Raymond Blanc’s Kitchen Secrets Review: Soggy Vegetables
RAYMOND BLANC’S KITCHEN SECRETS: Monday 15th March, BBC2, 8.30pm ALERT ME
I’ve long thought cooking shows were the opium of the lazy, burger-eating, choc-chomping masses. Laugh along with Come Dine With Me; swear at The F Word; grimace at Jamie Oliver as a human being. That sort of thing.
The problem with Raymond Blanc’s Kitchen Secrets is that it’s all about the food. As it turns out, vegetables are really boring without Gordon Ramsay chucking carrots in someone’s face.
Maybe if I shared Raymond’s passion for all things veg. I’d understand. ‘Look at this AMAZING, beautiful pumpkin,’ he gushes. ‘Look at this beetroot’s amazing colour!’ I’m looking. I need more, Blanc! Wheel the kids out or something – now there’s a good chef.

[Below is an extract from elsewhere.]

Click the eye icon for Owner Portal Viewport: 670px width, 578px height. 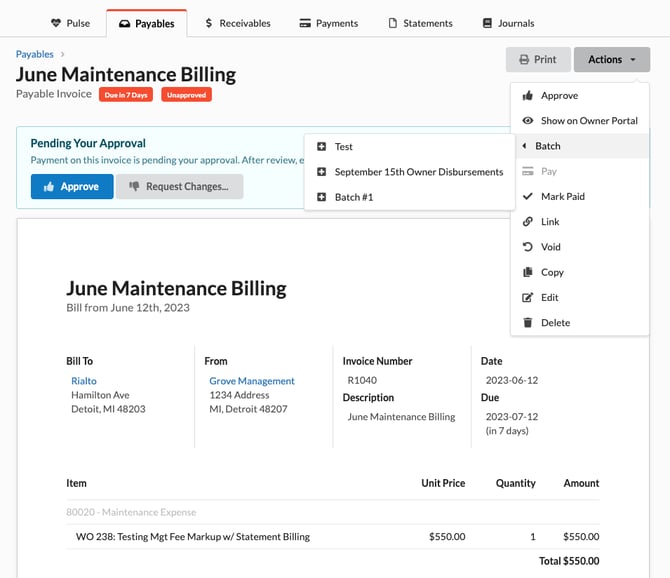click(x=528, y=121)
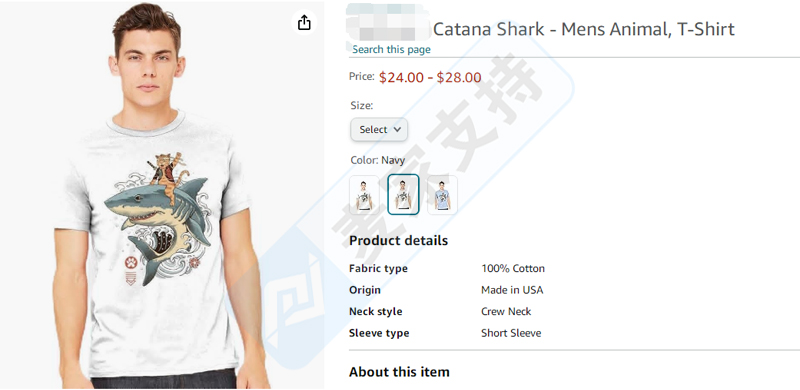Click the share icon on product image
This screenshot has width=800, height=390.
click(304, 22)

While Raymond cooks and mutters his mmmm lovelies, the narrator does most of the talking, telling viewers to simmer this or stir in that. But with ‘for full recipe details, see the website’ popping up on screen, it felt like sitting through a tedious university lecture whose notes I could just find on the internet.
The PowerPoint slides wouldn’t be as colourful as that beetroot, though; I digress.
After banging on about vegetables and wild duck for half the episode, Blanc lands up in a watercress field (so this is how they sex things up). He’s soon back in the kitchen stirring up watercress soup, of all things. Switching on the blender by mistake is about as exiting as it gets folks.
To be fair, Blanc’s recipes are easy enough to follow and the food does look appetising. And if you want to learn ten things you can do with a pumpkin, Raymond’s your man.
But the show was inherently boring. I’ll probably have the middle classes coming at me with bottles of balsamic vinegar but I don’t care. I’ll even settle for Oliver’s mockney act at this point. Now stick that in the ground and grow it.